Oltre a fare marketing dei suoi film, A24 – i cui profili Instagram e Twitter sono seguiti insieme da tre milioni di utenti – ha avuto il grande merito di fare marketing anche su se stessa, diventando essa stessa un brand, un marchio, non solo un’azienda che fa film.
Il sito di A24 ha una vasta sezione dedicata al merchandising, con prodotti legati ai film ma anche semplicemente al logo A24. In più, come dimostrato da quel parziale paragone con Supreme, A24 ha mostrato di saper padroneggiare certi meccanismi tipici del mondo della moda: per esempio i drop, cioè la messa in vendita di prodotti in edizione limitata e in piccole quantità, spesso con pochissimo preavviso.
In più, da qualche mese A24 ha anche una sorta di club esclusivo “all access” chiamato AAA24: costa cinque dollari al mese e permette di ricevere curiosità e approfondimenti su A24 e suoi nuovi film, qualche sporadica possibilità di avere biglietti omaggio e, soprattutto, la priorità d’acquisto di determinati prodotti o la possibilità di partecipare alle aste di alcuni oggetti di scena, non solo di film di A24. Non c’è, a differenza di quel che si potrebbe pensare, la possibilità di vedere in streaming alcuni film di A24.
A24 si è potuta permettere di creare un club esclusivo perché, in effetti, è una casa di produzione a cui è dedicato un canale di Reddit seguito da 75mila utenti ed è al centro di video di TikTok che ne analizzano l’estetica generale; una casa di produzione le cui magliette di seconda mano si vendono anche per 100 dollari e che la grafica statunitense Lauren Robinson ha scelto come festa a tema per i suoi 24 anni.
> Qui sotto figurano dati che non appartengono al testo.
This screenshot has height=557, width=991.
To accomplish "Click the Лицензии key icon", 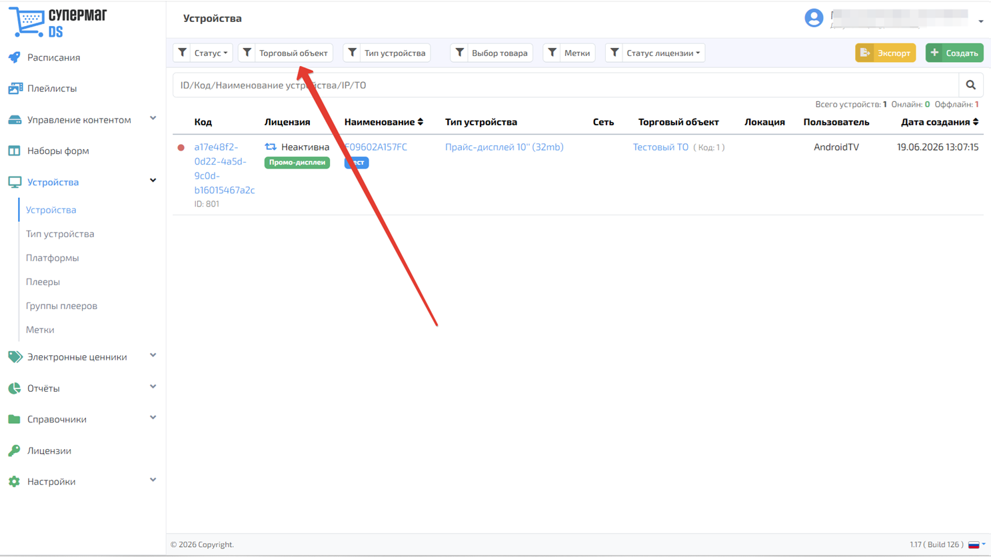I will (14, 451).
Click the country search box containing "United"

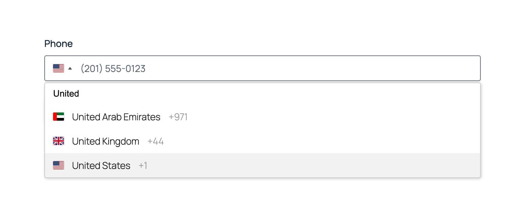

Tutte cose che non si possono dire per quasi ogni altra casa di produzione.
@laurenrobinson827 had an A24 party for my 24th year of life and the friends understood👏🏼the👏🏼assignment👏🏼😩
Per quanto riguarda invece le caratteristiche prettamente cinematografiche dei film di A24, tra chi ci ha collaborato emerge in genere il piacere legato ad aver collaborato con qualcuno che si interessa e si intende davvero di cinema e che tende a lasciare grandi libertà a registe e registi. «Una delle cose in cui sono grandi» ha detto James Franco «è prendere qualcosa di piccolo e delicato e supportarlo come altri non saprebbero fare». Brie Larson, che grazie al suo ruolo in Room, distribuito da A24, vinse l’Oscar come miglior attrice protagonista, ha detto invece: «A24 ha l’abilità unica di trovare, difendere e proporre storie autentiche, crude e oneste». Secondo Jenkins, nei film di A24 «si sente sempre uscire la voce di chi li ha pensati e diretti».
Un’altra caratteristica comune a diversi film di A24 è che riescono spesso a essere artistici, strani e autoriali (in un modo simile con cui lo sono molti film della piattaforma Mubi) eppure allo stesso tempo anche commerciali e “di massa”, quasi mai percepiti come lenti, respingenti o esageratamente filosofeggianti.
Secondo Jones A24 ha avuto il merito di fare con il cinema quello che certe etichette discografiche indipendenti del passato riuscivano a fare con certa musica. Inoltre, secondo lui, «quel che accomuna i film di A24, belli o brutti che siano, è che sono quasi sempre film che non avrebbero potuto essere fatti o distribuiti da altri».
Secondo diversi seguaci di A24 contattati da Jones per il suo articolo sulla casa cinematografica, i suoi film hanno il merito di essere «eclettici, eccentrici, immersivi e autentici». Resta però difficile da capire quanto e quando sia così e quando invece sia soprattutto merito di una efficace costruzione d’immagine. Quanto A24 si sia distinta grazie ai film e se e quanto possa invece essere una questione di comunicazione o moda.
Per chi lo voglia, online si trovano molte liste o classifiche dei migliori film di A24. Ce n’è anche una fatta da Jones di tutti i film di A24 dal peggiore (La scomparsa di Sidney Hall) a quello che a suo dire è il migliore: Hereditary.